2012 Down Senior Football Championship

Tournament details
- County: Down
- Province: Ulster
- Year: 2012
- Trophy: Frank O'Hare Cup
- Sponsor: Morgan Fuels
- Teams: 16
- Defending champions: Burren

Winners
- Champions: Kilcoo (11th win)
- Qualify for: 2012 Ulster Club SFC

= 2012 Down Senior Football Championship =

The 2012 Down Senior Football Championship was the 104th official edition of Down GAA's premier Gaelic Football tournament for senior clubs in County Down. 16 teams competed with the winner representing Down in the Ulster Senior Club Football Championship.

Following the conclusion of the 2011 competition, it was voted to change the format of the competition for the first time. From the 2013 edition, a group stage was to be introduced, and 2012 served as a transition season. Initially intended for just one season, the 2012 competition used a double elimination format for the opening two rounds of the championship, with the winners and early round losers rejoining at the quarter final stage. The group stage lasted just two seasons, and Down permanently adopted the double elimination format from 2015 onwards.

St Mary's Burren were the holders after defeating Clonduff in the 2011 final.

==Round 1==
The 16 participating teams were placed into an open draw. Winning sides move to Round 2A while losing sides go into Round 2B.

==Round 2==
===Round 2A===
Round 2A will feature the eight winning sides from Round 1, with an open draw to determine the fixtures. The winning sides progress directly to the Quarter Final, with the losing sides moving into Round 3.

===Round 2B===
Round 2B sees the eight losing sides from Round 1 compete for a place in Round 3. The losing sides from this round will be eliminated from the competition.

==Round 3==
Round 3 is a supplementary round for teams to have a second chance at reaching the Quarter Final. This round features teams that have lost once so far in this year's Championship, either winning in Round 1 and losing in Round 2A, or losing in Round 1 but winning their Round 2B fixture. Losing sides in this round are eliminated from this year's competition.

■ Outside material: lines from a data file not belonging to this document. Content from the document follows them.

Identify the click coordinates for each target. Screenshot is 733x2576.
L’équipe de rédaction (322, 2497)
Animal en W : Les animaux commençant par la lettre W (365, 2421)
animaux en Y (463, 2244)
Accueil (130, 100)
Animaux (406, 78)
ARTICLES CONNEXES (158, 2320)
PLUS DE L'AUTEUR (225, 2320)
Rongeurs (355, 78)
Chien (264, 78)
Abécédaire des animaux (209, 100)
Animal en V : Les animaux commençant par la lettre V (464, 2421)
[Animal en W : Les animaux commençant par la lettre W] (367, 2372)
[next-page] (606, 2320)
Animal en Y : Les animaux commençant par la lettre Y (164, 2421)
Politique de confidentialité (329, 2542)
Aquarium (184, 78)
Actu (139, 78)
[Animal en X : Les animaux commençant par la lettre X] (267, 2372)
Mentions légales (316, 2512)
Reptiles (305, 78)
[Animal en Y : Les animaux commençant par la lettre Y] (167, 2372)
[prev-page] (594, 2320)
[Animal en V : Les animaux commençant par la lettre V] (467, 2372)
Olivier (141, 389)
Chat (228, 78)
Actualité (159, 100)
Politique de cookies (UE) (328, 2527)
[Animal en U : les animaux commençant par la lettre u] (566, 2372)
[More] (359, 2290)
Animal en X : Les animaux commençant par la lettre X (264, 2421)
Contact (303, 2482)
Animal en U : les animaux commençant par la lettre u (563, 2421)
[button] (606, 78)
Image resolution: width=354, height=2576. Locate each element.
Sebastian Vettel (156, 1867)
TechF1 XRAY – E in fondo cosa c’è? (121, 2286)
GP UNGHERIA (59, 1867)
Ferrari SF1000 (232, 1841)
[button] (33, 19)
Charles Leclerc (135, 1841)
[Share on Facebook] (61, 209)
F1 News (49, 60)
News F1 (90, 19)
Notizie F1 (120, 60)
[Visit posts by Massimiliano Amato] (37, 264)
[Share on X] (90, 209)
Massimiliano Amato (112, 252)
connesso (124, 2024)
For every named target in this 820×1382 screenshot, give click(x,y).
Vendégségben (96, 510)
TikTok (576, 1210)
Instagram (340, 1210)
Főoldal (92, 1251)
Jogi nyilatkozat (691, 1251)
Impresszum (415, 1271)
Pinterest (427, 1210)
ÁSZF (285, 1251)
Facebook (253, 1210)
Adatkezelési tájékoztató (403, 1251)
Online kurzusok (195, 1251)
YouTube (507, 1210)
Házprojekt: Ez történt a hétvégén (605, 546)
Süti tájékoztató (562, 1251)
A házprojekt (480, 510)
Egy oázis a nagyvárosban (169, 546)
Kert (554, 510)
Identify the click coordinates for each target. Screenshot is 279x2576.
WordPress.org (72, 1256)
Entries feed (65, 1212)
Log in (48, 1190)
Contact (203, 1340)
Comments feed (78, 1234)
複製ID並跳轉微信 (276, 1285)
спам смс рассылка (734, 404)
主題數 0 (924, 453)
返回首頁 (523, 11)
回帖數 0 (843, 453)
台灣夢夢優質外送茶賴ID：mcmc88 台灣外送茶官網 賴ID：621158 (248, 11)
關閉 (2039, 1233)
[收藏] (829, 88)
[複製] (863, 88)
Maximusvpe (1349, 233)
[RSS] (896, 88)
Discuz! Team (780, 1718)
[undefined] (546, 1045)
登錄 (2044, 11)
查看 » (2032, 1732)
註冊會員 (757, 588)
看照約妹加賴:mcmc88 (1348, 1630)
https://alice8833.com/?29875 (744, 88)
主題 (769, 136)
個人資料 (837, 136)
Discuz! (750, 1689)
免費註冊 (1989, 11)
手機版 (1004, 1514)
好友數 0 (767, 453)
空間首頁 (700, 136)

This round is seeded, meaning in each fixture a Round 2A losing side will face a Round 2B winning side.

==Quarter Final==
The Quarter Final sees the two brackets rejoin, with the earlier Round 2A winners facing a Round 3 winner for a Semi Final spot.

==Semi Final==
The Semi Final will see the four winning sides face off for a place in this year's final. This round is an open draw from the four Quarter Final winners.

==Final==
The final was played between the two Semi Final winners, and took place at Páirc Esler, Newry.